* **TO BE DONE**: Reproduce the material word for word, starting with its first line and going on through the line that contains "This screenshot has width=1456, height=819. Describe", and stop there.

____________

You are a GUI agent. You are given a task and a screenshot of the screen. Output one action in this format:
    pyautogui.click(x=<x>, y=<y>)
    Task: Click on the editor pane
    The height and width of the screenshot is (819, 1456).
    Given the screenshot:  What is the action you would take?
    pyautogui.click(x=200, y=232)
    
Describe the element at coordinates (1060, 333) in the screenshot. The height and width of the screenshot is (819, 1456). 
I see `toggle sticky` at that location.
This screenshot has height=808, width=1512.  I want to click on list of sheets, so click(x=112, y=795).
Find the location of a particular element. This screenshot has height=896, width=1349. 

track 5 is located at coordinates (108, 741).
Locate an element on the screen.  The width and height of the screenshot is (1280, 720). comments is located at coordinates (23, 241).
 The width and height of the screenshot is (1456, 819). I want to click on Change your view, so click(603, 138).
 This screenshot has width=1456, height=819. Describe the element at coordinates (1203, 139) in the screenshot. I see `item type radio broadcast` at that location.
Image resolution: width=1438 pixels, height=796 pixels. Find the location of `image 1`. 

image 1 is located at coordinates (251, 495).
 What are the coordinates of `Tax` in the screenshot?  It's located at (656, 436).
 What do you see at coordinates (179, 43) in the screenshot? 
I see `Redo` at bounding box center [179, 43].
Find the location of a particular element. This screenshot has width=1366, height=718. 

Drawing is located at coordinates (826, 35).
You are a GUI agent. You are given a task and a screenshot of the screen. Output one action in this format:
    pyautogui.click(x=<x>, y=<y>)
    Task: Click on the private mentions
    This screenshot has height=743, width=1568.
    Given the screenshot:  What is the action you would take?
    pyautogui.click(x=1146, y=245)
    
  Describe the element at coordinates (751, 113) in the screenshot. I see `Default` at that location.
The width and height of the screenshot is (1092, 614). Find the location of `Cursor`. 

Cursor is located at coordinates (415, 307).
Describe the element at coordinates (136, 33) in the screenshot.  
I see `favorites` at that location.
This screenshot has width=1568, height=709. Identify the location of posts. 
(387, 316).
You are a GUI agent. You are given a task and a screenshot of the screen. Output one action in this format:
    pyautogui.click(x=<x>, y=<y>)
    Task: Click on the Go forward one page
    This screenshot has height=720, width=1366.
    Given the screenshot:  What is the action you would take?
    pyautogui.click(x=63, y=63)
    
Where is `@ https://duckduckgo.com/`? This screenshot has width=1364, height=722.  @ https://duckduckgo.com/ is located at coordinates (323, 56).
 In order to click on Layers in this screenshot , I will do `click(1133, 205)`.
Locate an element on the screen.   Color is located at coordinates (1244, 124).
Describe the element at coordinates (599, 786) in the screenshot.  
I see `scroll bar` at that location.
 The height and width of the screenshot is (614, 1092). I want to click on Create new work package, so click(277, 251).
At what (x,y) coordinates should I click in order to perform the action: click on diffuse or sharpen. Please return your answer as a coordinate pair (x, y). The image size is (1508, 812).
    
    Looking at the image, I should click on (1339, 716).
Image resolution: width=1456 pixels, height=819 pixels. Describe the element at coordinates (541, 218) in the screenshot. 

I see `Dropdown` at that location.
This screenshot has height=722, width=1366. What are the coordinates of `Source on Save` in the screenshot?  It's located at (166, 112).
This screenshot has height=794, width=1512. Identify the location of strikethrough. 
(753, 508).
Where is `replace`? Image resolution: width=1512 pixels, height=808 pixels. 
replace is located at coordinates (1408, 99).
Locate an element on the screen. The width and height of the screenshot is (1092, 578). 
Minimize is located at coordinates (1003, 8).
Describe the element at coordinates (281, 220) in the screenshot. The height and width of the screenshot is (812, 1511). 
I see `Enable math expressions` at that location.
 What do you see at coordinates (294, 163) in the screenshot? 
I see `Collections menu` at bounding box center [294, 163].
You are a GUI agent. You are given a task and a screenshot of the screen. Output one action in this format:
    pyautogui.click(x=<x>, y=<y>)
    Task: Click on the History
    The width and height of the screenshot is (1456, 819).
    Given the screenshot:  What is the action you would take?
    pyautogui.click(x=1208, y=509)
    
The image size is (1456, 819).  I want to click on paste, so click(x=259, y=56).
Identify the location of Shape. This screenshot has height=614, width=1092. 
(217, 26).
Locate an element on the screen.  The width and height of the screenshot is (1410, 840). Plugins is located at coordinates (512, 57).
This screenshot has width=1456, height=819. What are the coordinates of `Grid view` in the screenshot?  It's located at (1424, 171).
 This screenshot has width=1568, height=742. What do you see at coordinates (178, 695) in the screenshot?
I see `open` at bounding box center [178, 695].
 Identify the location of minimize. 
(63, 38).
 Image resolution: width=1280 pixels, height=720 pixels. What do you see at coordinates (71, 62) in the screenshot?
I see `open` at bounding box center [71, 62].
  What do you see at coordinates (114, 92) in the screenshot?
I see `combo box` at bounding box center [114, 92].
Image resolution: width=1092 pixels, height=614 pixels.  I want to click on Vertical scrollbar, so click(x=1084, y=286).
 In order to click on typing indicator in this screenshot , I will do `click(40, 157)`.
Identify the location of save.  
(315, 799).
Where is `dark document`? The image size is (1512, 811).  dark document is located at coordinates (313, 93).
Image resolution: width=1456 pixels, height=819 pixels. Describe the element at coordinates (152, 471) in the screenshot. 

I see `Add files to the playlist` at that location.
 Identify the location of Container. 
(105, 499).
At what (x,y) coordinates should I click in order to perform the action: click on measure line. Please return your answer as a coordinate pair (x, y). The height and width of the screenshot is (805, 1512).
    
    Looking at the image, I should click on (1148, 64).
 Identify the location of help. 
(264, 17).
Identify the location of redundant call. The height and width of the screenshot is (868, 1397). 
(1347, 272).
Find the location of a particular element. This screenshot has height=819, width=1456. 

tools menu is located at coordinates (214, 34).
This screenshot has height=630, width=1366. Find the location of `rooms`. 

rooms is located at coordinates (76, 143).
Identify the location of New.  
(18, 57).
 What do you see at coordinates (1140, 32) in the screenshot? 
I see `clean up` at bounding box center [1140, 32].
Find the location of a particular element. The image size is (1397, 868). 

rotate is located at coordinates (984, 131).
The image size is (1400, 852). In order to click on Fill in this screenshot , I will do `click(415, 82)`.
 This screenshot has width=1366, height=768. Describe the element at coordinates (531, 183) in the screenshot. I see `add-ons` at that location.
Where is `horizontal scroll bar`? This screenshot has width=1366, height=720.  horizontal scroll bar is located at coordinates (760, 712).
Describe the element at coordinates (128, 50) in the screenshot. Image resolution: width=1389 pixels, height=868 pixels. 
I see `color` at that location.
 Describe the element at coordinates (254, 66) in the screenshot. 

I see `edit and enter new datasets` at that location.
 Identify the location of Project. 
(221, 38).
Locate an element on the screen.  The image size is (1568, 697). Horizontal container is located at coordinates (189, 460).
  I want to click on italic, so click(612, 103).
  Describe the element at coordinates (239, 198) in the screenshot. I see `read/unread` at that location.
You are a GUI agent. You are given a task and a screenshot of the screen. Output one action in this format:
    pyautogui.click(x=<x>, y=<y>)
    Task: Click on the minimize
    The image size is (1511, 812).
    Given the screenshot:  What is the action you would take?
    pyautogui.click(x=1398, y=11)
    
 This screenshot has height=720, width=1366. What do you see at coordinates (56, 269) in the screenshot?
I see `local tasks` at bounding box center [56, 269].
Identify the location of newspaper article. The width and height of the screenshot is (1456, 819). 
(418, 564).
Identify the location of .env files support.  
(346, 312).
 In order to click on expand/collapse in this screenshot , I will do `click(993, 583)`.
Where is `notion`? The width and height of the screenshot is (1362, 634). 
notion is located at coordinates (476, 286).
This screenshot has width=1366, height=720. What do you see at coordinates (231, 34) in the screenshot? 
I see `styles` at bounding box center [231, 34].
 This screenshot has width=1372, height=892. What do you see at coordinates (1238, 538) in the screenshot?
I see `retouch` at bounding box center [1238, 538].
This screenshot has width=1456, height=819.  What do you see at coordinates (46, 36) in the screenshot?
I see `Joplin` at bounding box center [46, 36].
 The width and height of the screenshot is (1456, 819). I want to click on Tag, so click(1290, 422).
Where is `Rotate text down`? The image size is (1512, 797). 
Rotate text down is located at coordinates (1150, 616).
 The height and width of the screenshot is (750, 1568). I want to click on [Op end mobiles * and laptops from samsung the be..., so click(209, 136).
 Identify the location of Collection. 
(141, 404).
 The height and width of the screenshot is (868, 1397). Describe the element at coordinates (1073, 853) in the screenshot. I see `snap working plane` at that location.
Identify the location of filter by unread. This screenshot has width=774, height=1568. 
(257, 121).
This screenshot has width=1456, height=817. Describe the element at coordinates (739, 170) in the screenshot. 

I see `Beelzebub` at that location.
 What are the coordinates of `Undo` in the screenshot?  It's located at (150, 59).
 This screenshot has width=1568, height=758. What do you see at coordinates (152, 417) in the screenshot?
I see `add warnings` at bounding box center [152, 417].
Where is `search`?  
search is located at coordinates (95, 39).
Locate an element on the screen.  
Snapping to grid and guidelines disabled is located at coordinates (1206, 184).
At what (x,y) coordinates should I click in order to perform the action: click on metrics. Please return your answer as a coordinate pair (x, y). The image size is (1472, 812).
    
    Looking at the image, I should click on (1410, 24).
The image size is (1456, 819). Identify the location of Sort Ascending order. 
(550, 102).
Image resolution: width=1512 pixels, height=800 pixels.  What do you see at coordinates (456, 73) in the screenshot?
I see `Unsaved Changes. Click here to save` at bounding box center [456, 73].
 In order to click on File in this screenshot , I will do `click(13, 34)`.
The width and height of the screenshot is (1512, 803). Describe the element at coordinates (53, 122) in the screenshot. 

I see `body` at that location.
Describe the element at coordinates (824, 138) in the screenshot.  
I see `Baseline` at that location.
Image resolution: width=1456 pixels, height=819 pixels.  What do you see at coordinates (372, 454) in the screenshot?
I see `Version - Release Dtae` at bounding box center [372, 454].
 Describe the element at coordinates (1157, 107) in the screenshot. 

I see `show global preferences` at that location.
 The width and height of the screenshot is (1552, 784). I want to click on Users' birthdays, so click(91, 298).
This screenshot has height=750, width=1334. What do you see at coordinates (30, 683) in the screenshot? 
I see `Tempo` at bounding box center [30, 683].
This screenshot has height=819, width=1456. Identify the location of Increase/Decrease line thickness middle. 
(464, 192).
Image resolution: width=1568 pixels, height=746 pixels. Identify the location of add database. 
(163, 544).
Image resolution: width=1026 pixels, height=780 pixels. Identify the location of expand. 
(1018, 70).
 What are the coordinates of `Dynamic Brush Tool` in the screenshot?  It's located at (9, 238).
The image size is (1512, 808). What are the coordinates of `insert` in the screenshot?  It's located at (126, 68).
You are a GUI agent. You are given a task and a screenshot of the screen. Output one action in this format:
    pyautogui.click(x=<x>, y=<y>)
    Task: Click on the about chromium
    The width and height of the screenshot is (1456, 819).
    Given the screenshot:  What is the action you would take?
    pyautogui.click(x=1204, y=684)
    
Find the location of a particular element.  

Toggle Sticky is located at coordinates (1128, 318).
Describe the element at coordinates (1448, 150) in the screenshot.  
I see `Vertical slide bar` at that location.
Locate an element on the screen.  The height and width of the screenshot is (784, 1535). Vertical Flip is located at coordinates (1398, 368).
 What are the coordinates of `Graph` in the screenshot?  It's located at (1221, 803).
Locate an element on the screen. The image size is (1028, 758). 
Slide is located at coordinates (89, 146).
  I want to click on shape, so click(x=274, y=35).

____________

* **EXERCISE RESPONSE**:
You are a GUI agent. You are given a task and a screenshot of the screen. Output one action in this format:
    pyautogui.click(x=<x>, y=<y>)
    Task: Click on the editor pane
    The height and width of the screenshot is (819, 1456).
    Given the screenshot:  What is the action you would take?
    pyautogui.click(x=200, y=232)
    
Describe the element at coordinates (1060, 333) in the screenshot. The height and width of the screenshot is (819, 1456). 
I see `toggle sticky` at that location.
This screenshot has height=808, width=1512.  I want to click on list of sheets, so click(x=112, y=795).
Find the location of a particular element. This screenshot has height=896, width=1349. 

track 5 is located at coordinates (108, 741).
Locate an element on the screen.  The width and height of the screenshot is (1280, 720). comments is located at coordinates (23, 241).
 The width and height of the screenshot is (1456, 819). I want to click on Change your view, so click(603, 138).
 This screenshot has width=1456, height=819. Describe the element at coordinates (1203, 139) in the screenshot. I see `item type radio broadcast` at that location.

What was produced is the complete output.